Vous êtes vous déjà étonné d’être tutoyé par un parfait inconnu vous abordant dans les rues du Québec ? Pourquoi le tutoiement est-il si répandu dans cette partie francophone de l’Amérique du Nord et surtout comment en maîtriser la pratique ? C’est notre question bête de la semaine.
Un océan sépare les Québécois des Français, ne l’oublions pas. Si la langue est -globalement- la même, les deux sociétés se sont construites de manières sensiblement différentes.
Selon Julie Auger, sociolinguiste et professeure titulaire au département de linguistique et de traduction de l’Université de Montréal, l’histoire permet d’expliquer en partie pourquoi le tutoiement est employé plus souvent au Québec. La société québécoise est plus jeune et n’a pas développé le lien que la France a longtemps entretenu avec la noblesse et la royauté.
L’enseignante souligne avec un brin de légèreté et une pointe d’humour l’importance des influences européennes et américaines dans la culture québécoise : « Je pense que le Québec c’est un peu comme si on prenait le meilleur aspect de nos racines françaises et la plupart des bons aspects du cadre nord-américain. » Il semblerait que les barrières sociales soient moins marquées en Amérique du Nord, ceci expliquant une tendance au tutoiement plus prononcée dans cette région du monde.
L’exemple de la bise en guise de salutation est évocateur. Julie Auger raconte que les francophones du Québec tendent à faire la bise plutôt qu’un hug, préféré par les Canadiens anglophones. Ils la pratiquent en revanche moins systématiquement que les Français de France et la réservent généralement aux proches qu’ils n’ont pas vus depuis quelques temps.
Originaire de Québec, Julie Auger a observé des différences en matière de tutoiement entre les différentes villes de la province. À Québec, on entend beaucoup plus de réflexes de vouvoiement qu’à Montréal, métropole pour le moins cosmopolite. Il convient de s’adapter à la ville dans laquelle on se retrouve.
Une question subsiste.
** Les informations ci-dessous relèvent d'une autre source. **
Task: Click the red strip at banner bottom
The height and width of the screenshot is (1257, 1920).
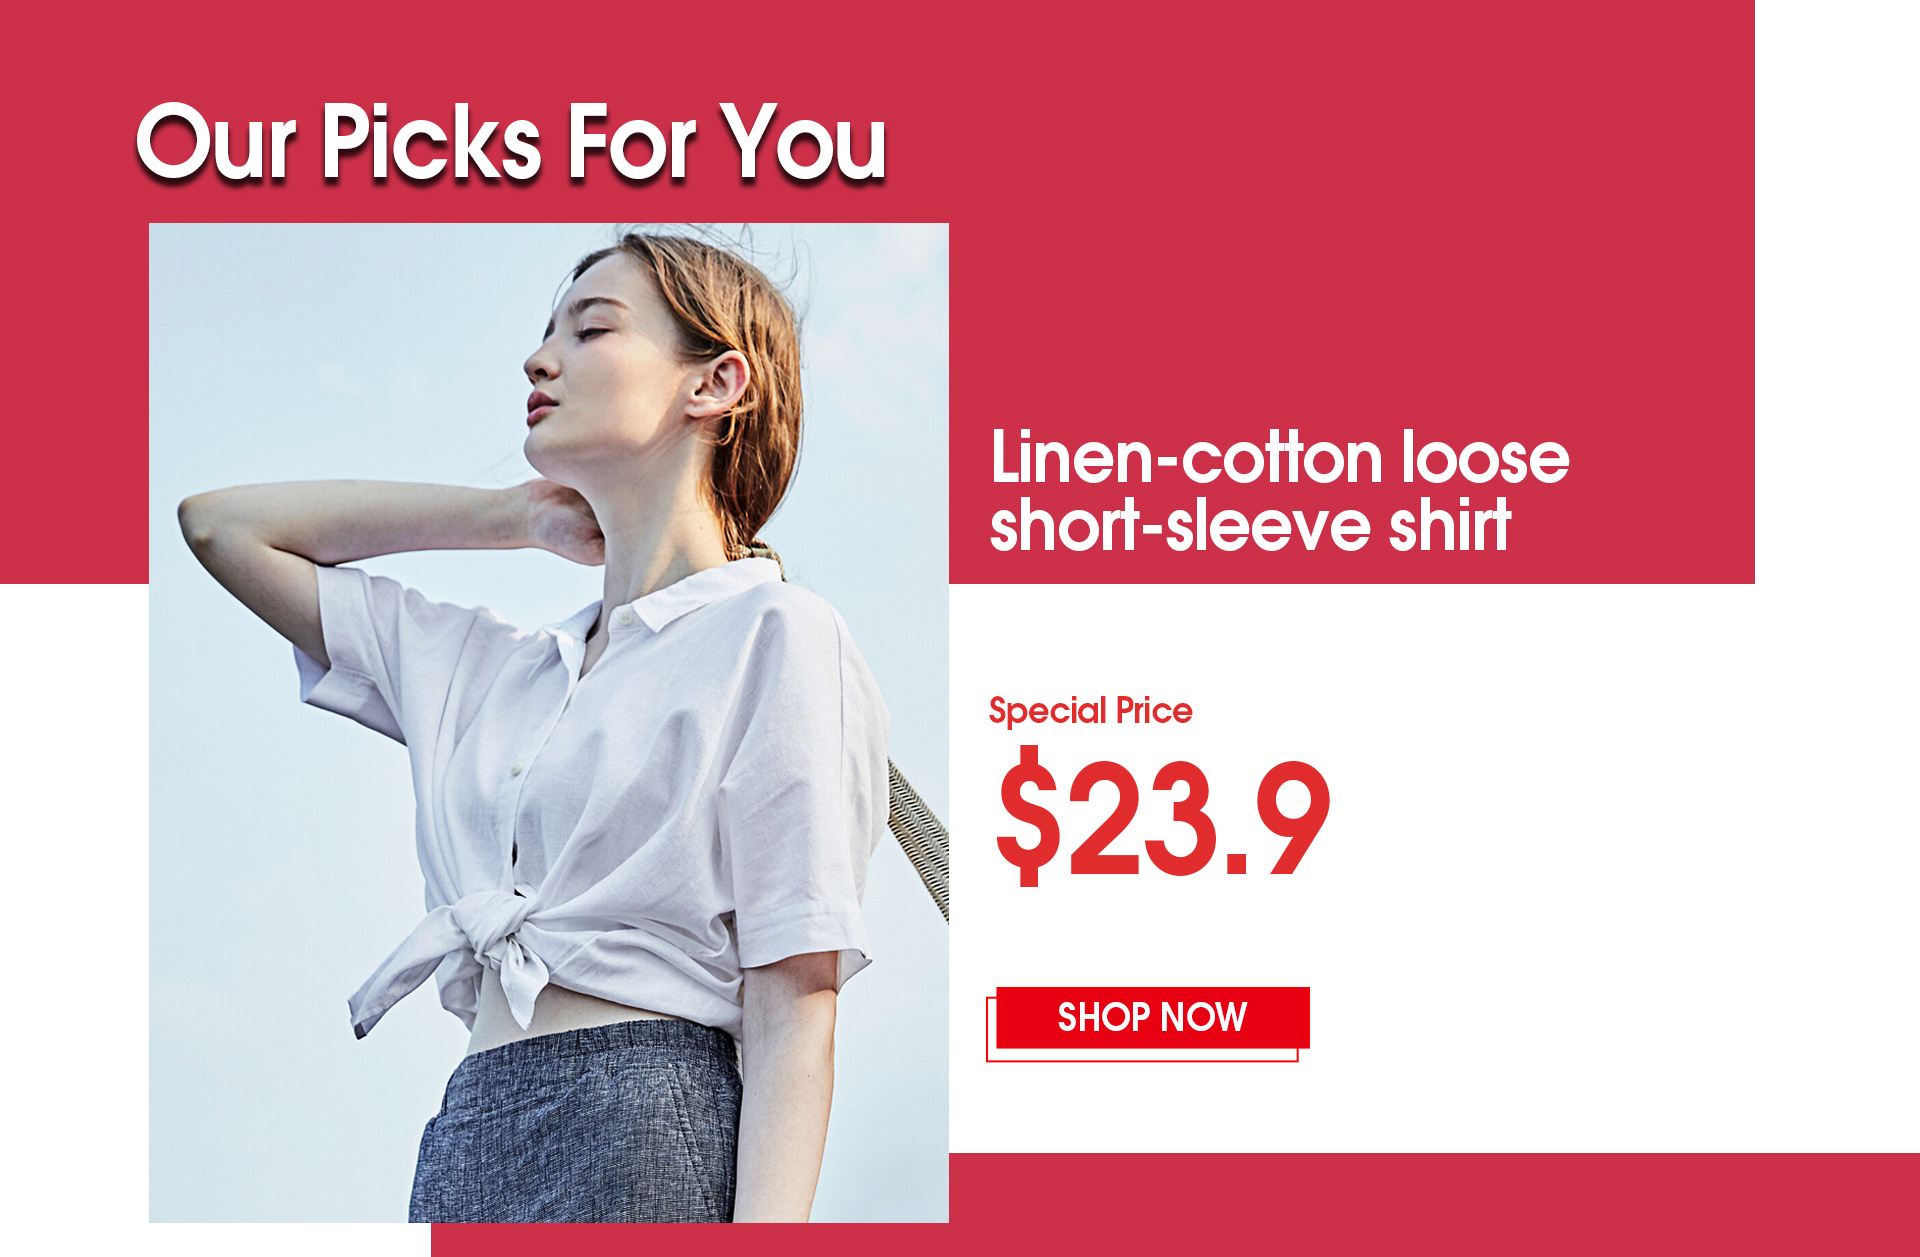Action: pyautogui.click(x=1175, y=1205)
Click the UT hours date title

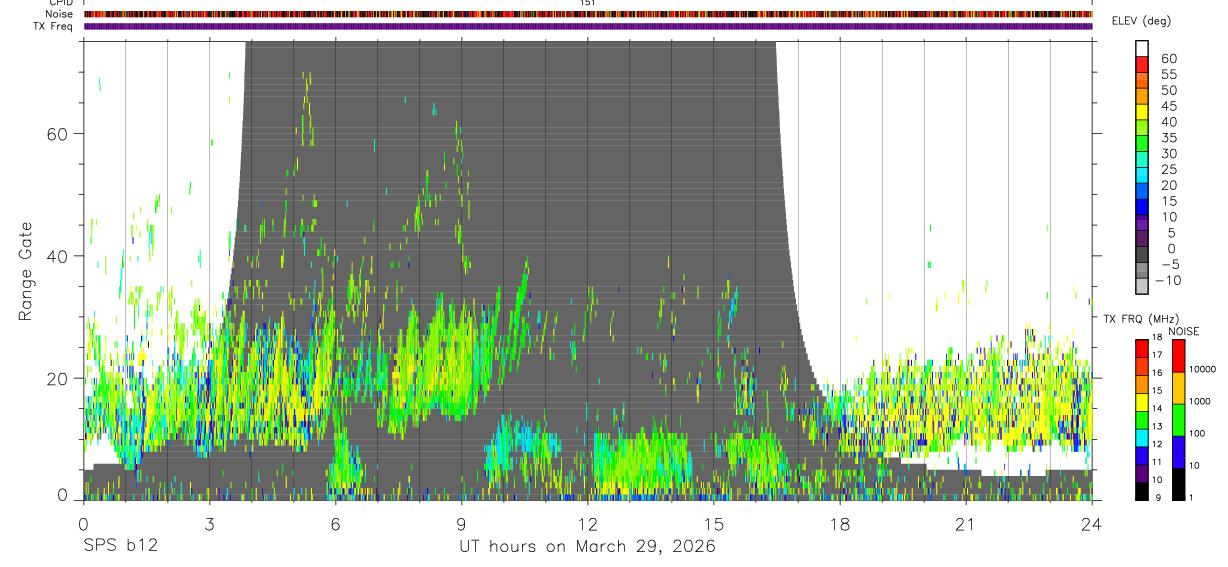pos(587,546)
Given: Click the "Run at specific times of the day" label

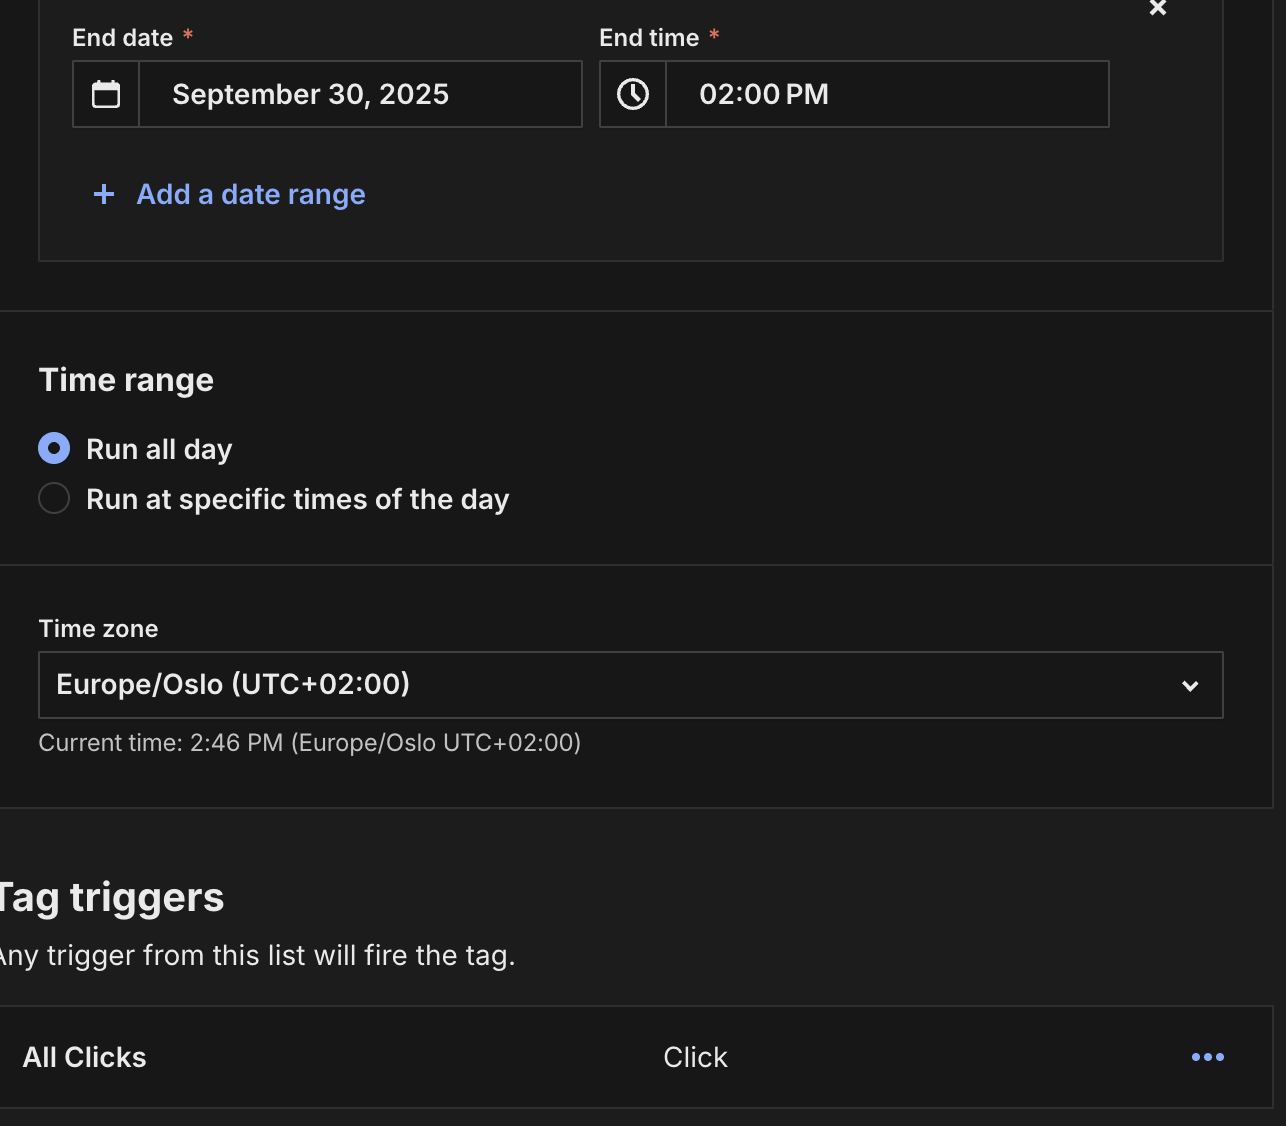Looking at the screenshot, I should 298,499.
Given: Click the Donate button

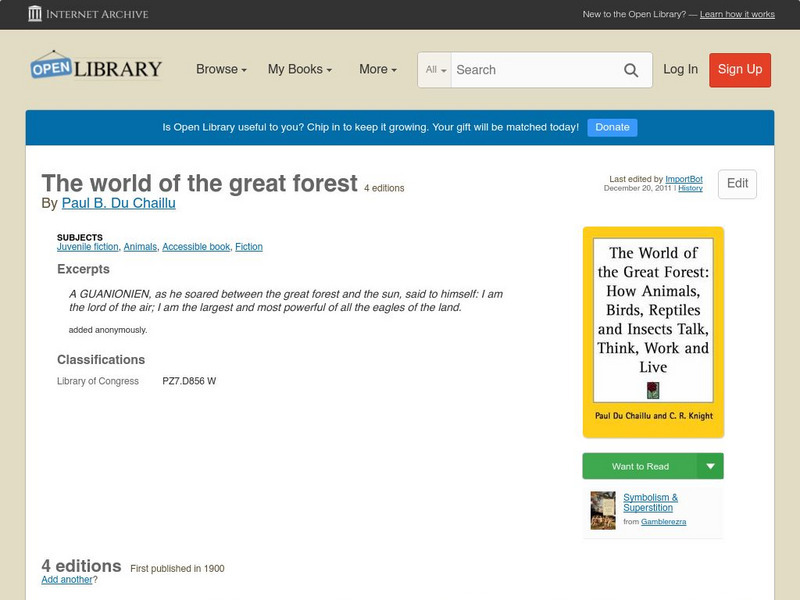Looking at the screenshot, I should point(611,127).
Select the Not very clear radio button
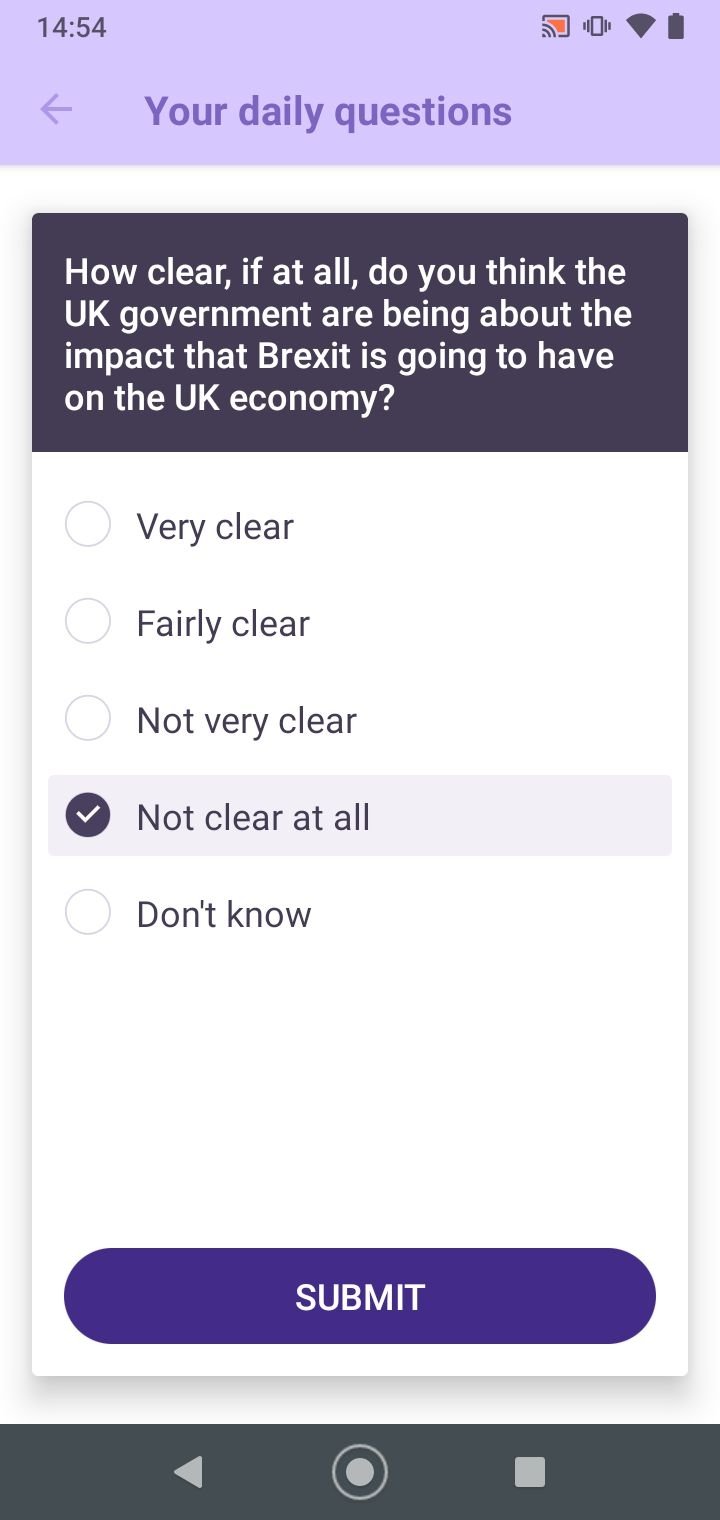Image resolution: width=720 pixels, height=1520 pixels. pyautogui.click(x=88, y=719)
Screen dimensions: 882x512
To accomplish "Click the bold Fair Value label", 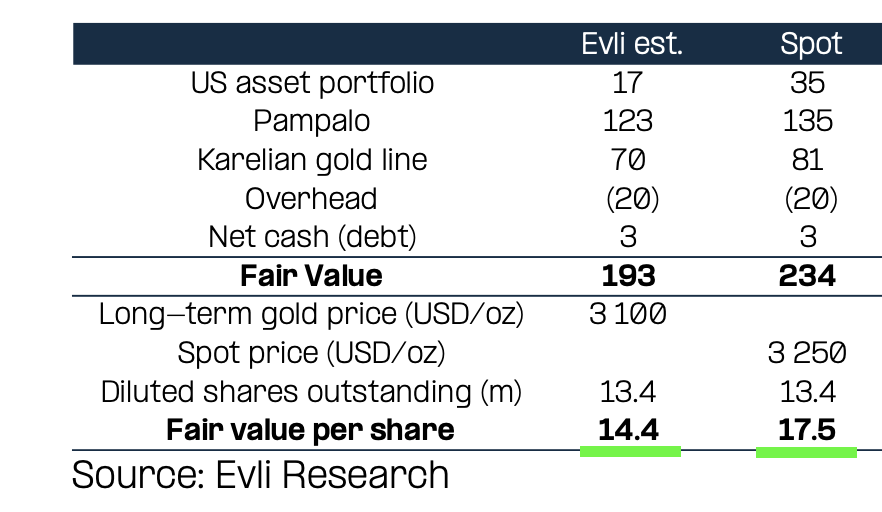I will coord(311,276).
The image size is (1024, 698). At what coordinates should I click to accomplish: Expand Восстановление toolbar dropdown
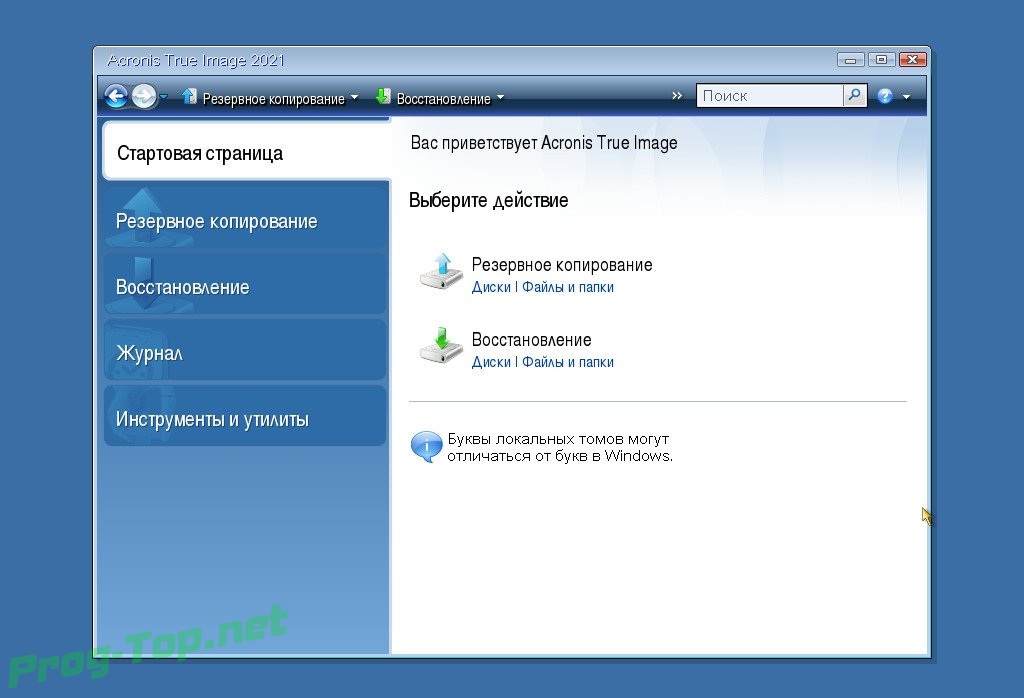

Peut-on associer le tutoiement au you des anglophones ? Le bilinguisme davantage répandu à Montréal qu’à Québec pourrait expliquer le fait que le tutoiement soit moins systématique dans la capitale nationale. Selon la sociolinguiste, bien qu’un lien de corrélation soit facile à établir, il est difficile de confirmer une quelconque relation de causalité.
Ce serait une erreur de considérer que le vouvoiement n’existe pas au Québec. Il peut être utilisé comme une marque de respect, une intention de marquer une distance ou d’instaurer une relation de pouvoir.
« Ici on aime les comportements plus symétriques, ce qui n’empêche pas les asymétries », précise Julie Auger. En tant qu’enseignante, cette dernière préfère être vouvoyée par la plupart de ses étudiants.
Dans le cadre de relations où s’exerce un certain pouvoir ou transfert de compétences, le vouvoiement est souvent plus approprié. Il est commun par exemple de vouvoyer son médecin ou son avocat, quel que soit l’âge du professionnel.
« Je pense qu’entre personnes jeunes, le tutoiement n’est jamais déplacé. » Julie Auger estime qu’il est d’usage lorsqu’on a moins de trente ans de tutoyer les personnes de la même tranche d’âge lorsqu’il est question d’une relation symétrique. Il peut s’agir d’une rencontre fortuite, une discussion avec un collègue ou encore un échange avec l’équipe de service d’un restaurant.
« Lorsqu’on vieillit, on craint une asymétrie. J’ai commencé à vouvoyer pour éviter que mon tutoiement soit mal interprété. » Julie Auger confie désormais vouvoyer les personnes plus jeunes afin d’éviter tout risque que ses interlocuteurs reçoivent son tutoiement comme un manque de respect. Aucune règle claire ne semble néanmoins être établie. Ce changement d’habitude repose sur la décision de chacun.
Les habitudes évoluent constamment, rien ne peut être tenu pour acquis. Pour exemple, alors que les professeurs d’école se faisaient tutoyer à l’époque où Julie Auger était enfant, de nouveaux enseignants choisissent de se faire appeler monsieur ou madame et d’être vouvoyé afin de remédier à des problèmes de discipline.
La sociolinguiste affirme que la question du tutoiement est et demeurera complexe. Si on souhaite saisir une culture dans son ensemble, il faut s’y plonger et prendre conscience que la langue évolue au rythme de la société.